Work to complete —
Locate each line in the records containing "plus". Copy it.

[Opening Information supplied section]

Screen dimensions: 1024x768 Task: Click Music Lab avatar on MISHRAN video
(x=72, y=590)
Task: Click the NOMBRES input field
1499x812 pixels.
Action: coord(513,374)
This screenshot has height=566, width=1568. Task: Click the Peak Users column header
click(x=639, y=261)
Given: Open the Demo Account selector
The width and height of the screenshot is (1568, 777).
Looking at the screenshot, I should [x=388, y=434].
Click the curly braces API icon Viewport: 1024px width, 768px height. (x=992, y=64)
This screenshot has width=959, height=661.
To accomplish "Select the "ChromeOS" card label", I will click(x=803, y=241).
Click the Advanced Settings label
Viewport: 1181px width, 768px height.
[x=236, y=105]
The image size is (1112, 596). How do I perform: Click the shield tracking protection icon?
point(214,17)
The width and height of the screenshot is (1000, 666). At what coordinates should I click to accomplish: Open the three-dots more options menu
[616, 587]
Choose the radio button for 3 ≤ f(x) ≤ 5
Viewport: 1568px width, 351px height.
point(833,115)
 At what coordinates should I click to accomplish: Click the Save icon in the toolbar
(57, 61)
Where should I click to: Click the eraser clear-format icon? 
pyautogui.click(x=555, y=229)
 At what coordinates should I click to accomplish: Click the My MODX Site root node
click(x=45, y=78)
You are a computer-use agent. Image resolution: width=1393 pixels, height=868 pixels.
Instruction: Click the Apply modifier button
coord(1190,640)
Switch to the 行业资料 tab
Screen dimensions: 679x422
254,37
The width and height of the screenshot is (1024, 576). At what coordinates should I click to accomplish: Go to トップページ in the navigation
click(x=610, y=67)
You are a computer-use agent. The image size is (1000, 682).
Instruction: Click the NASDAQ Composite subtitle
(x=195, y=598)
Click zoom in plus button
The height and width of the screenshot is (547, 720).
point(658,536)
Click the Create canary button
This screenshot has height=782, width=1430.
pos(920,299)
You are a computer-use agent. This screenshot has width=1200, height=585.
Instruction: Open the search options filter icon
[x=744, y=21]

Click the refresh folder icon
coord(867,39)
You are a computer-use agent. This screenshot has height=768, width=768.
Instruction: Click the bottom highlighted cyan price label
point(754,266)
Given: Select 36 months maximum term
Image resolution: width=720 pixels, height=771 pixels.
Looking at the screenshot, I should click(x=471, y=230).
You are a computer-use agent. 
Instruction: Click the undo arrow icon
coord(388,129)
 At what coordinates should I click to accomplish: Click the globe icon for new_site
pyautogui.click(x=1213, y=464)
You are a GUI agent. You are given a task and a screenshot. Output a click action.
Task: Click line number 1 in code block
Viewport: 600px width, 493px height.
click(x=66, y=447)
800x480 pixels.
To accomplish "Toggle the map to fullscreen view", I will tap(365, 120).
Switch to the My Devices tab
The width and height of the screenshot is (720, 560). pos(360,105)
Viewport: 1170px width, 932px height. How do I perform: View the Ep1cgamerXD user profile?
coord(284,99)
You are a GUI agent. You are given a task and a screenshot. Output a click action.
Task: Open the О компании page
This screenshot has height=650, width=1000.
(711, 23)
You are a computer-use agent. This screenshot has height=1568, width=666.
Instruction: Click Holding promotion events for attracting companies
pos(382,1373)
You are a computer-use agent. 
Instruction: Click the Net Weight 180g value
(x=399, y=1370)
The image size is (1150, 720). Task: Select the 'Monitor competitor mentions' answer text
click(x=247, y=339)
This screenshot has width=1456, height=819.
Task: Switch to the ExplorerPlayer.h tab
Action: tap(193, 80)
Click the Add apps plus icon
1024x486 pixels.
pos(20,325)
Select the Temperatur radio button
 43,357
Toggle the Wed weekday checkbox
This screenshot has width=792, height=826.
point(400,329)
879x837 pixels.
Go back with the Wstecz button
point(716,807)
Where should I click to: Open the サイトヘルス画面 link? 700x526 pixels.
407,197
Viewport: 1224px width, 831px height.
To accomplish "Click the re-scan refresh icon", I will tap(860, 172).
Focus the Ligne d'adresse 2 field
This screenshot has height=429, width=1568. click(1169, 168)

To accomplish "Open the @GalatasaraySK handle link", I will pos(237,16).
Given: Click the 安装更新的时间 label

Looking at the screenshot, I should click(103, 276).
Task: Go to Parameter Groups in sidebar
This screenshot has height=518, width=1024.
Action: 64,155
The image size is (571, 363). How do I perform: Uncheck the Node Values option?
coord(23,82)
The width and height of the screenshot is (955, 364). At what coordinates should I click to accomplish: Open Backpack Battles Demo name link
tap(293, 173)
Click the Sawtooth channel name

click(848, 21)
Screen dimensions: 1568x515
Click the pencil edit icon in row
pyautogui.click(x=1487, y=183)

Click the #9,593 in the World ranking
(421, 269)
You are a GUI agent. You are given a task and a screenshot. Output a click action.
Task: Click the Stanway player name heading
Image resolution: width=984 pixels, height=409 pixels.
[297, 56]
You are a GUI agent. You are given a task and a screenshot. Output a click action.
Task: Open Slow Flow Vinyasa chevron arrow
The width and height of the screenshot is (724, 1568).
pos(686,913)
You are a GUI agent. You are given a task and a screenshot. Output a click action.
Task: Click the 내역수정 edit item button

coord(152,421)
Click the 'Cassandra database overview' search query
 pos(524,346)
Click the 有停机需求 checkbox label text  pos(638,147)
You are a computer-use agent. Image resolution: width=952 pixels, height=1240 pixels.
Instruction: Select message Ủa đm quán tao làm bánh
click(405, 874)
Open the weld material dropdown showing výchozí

[Closing Information supplied section]

Task solution —
Click zoom in plus button
Click the Add apps plus icon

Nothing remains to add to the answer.